PASSAGE GIVEN:
I'm curious-do you believe that evolution is a deliberate lie? Do you believe that it's a lie concocted by professional scientists who really know better but knowingly lie for whatever reason they choose to do so?

I'm an evolutionist. I think that no theory or hypothesis, no matter how popular, should be shielded from challenge. If people think there are serious scientific shortcomings or even fatal flaws in the ToE, I think people should voice them. I'm not opposed to seeing evolution challenged. In my judgment, some of the best scientific theories in the past have risen from people willing to challenge the prevalent paradigm.

Regarding the partial quote above, when you state you believe no theory or hypothesis... should be shielded from challenge, you are in the definite minority among the ToE faithful. And I do applaud your willingness to examine the evidence. Honest people can have honest differences of viewpoint.
 

Noaidi

slow walker
Regarding the partial quote above, when you state you believe no theory or hypothesis... should be shielded from challenge, you are in the definite minority among the ToE faithful.

GIVEN EXERCISE A: In the forum exchange on evolution, where does the self-described evolutionist say some of the best scientific theories in the past have come from?
GIVEN EXERCISE B: Carry the forum exchange on evolution forward from its final sentence.

(Entries for locating text and elements)
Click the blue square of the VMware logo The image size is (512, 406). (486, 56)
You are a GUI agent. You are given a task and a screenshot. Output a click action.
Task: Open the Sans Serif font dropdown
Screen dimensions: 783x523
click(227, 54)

WRITTEN REPLY A: From people willing to challenge the prevalent paradigm.

WRITTEN REPLY B:
Interesting, rusra. There have been numerous people in various threads here saying exactly the same thing. In science, nothing is set in stone, nothing is taken for granted. Results, data, conclusions are routinely challenged and rightly so.

Where do you get the notion that science doesn't operate in this way?
 

tumbleweed41

Resident Liberal Hippie
Regarding the partial quote above, when you state you believe no theory or hypothesis... should be shielded from challenge, you are in the definite minority among the ToE faithful. And I do applaud your willingness to examine the evidence. Honest people can have honest differences of viewpoint.
Every aspect of science is challenged everyday. One of the most distiguishing features of the Scientific Method is the search for falsifying as well as confirming evidence.
 

johnhanks

Well-Known Member
Regarding the partial quote above, when you state you believe no theory or hypothesis... should be shielded from challenge, you are in the definite minority among the ToE faithful.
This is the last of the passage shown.